_Task directions:_ Word for word, restate every record.

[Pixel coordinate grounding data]
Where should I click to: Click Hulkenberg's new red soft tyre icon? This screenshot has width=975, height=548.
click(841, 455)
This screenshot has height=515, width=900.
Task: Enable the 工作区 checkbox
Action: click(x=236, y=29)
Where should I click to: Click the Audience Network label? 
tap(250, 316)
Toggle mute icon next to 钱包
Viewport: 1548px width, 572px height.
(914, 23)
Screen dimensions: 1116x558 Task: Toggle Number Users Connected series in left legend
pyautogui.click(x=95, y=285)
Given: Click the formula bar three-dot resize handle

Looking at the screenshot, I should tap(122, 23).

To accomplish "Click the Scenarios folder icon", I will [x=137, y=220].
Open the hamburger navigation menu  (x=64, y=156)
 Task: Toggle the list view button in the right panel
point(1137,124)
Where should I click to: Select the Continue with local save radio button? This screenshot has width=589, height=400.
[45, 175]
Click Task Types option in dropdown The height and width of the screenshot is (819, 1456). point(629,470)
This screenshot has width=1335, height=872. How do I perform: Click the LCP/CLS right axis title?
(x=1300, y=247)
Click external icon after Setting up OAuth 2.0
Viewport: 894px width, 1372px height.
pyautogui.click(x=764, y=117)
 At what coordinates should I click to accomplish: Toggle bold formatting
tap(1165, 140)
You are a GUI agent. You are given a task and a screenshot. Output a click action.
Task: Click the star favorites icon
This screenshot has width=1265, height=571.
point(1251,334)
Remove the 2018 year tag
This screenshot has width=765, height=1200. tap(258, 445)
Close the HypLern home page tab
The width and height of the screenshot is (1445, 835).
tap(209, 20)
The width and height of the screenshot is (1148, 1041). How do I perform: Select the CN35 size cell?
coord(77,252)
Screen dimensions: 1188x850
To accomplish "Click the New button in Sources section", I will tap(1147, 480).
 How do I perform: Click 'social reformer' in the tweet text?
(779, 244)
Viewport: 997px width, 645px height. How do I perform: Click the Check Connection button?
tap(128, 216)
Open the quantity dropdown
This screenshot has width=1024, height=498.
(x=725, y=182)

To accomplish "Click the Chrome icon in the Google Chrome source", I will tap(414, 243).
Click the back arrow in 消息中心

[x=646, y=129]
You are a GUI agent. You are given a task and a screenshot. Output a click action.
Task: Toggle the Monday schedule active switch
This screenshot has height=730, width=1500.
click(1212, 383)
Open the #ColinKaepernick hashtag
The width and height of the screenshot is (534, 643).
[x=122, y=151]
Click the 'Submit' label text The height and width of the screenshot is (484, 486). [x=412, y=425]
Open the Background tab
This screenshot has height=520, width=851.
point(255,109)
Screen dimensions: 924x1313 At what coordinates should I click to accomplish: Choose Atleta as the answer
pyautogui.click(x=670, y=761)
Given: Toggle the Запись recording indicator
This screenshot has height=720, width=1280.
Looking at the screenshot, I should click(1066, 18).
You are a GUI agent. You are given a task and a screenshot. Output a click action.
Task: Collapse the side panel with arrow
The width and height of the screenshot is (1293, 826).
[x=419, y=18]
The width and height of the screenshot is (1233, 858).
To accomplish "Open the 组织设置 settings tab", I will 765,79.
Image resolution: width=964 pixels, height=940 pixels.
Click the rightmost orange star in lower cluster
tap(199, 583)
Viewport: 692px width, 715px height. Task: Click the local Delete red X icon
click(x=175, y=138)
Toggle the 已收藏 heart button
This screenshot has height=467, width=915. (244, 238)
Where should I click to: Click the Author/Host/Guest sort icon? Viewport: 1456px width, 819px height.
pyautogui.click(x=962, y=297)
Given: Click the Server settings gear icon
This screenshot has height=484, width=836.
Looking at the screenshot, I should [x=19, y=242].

_Worked solution:_
Where should I click to: Click Hulkenberg's new red soft tyre icon? This screenshot has width=975, height=548.
click(841, 455)
This screenshot has height=515, width=900.
Task: Enable the 工作区 checkbox
Action: click(x=236, y=29)
Where should I click to: Click the Audience Network label? 
tap(250, 316)
Toggle mute icon next to 钱包
Viewport: 1548px width, 572px height.
(914, 23)
Screen dimensions: 1116x558 Task: Toggle Number Users Connected series in left legend
pyautogui.click(x=95, y=285)
Given: Click the formula bar three-dot resize handle

Looking at the screenshot, I should tap(122, 23).

To accomplish "Click the Scenarios folder icon", I will [x=137, y=220].
Open the hamburger navigation menu  (x=64, y=156)
 Task: Toggle the list view button in the right panel
point(1137,124)
Where should I click to: Select the Continue with local save radio button? This screenshot has width=589, height=400.
[45, 175]
Click Task Types option in dropdown The height and width of the screenshot is (819, 1456). point(629,470)
This screenshot has width=1335, height=872. How do I perform: Click the LCP/CLS right axis title?
(x=1300, y=247)
Click external icon after Setting up OAuth 2.0
Viewport: 894px width, 1372px height.
pyautogui.click(x=764, y=117)
 At what coordinates should I click to accomplish: Toggle bold formatting
tap(1165, 140)
You are a GUI agent. You are given a task and a screenshot. Output a click action.
Task: Click the star favorites icon
This screenshot has width=1265, height=571.
point(1251,334)
Remove the 2018 year tag
This screenshot has width=765, height=1200. tap(258, 445)
Close the HypLern home page tab
The width and height of the screenshot is (1445, 835).
tap(209, 20)
The width and height of the screenshot is (1148, 1041). How do I perform: Select the CN35 size cell?
coord(77,252)
Screen dimensions: 1188x850
To accomplish "Click the New button in Sources section", I will tap(1147, 480).
 How do I perform: Click 'social reformer' in the tweet text?
(779, 244)
Viewport: 997px width, 645px height. How do I perform: Click the Check Connection button?
tap(128, 216)
Open the quantity dropdown
This screenshot has width=1024, height=498.
(x=725, y=182)

To accomplish "Click the Chrome icon in the Google Chrome source", I will tap(414, 243).
Click the back arrow in 消息中心

[x=646, y=129]
You are a GUI agent. You are given a task and a screenshot. Output a click action.
Task: Toggle the Monday schedule active switch
This screenshot has height=730, width=1500.
click(1212, 383)
Open the #ColinKaepernick hashtag
The width and height of the screenshot is (534, 643).
[x=122, y=151]
Click the 'Submit' label text The height and width of the screenshot is (484, 486). [x=412, y=425]
Open the Background tab
This screenshot has height=520, width=851.
point(255,109)
Screen dimensions: 924x1313 At what coordinates should I click to accomplish: Choose Atleta as the answer
pyautogui.click(x=670, y=761)
Given: Toggle the Запись recording indicator
This screenshot has height=720, width=1280.
Looking at the screenshot, I should click(1066, 18).
You are a GUI agent. You are given a task and a screenshot. Output a click action.
Task: Collapse the side panel with arrow
The width and height of the screenshot is (1293, 826).
[x=419, y=18]
The width and height of the screenshot is (1233, 858).
To accomplish "Open the 组织设置 settings tab", I will 765,79.
Image resolution: width=964 pixels, height=940 pixels.
Click the rightmost orange star in lower cluster
tap(199, 583)
Viewport: 692px width, 715px height. Task: Click the local Delete red X icon
click(x=175, y=138)
Toggle the 已收藏 heart button
This screenshot has height=467, width=915. (244, 238)
Where should I click to: Click the Author/Host/Guest sort icon? Viewport: 1456px width, 819px height.
pyautogui.click(x=962, y=297)
Given: Click the Server settings gear icon
This screenshot has height=484, width=836.
Looking at the screenshot, I should [x=19, y=242].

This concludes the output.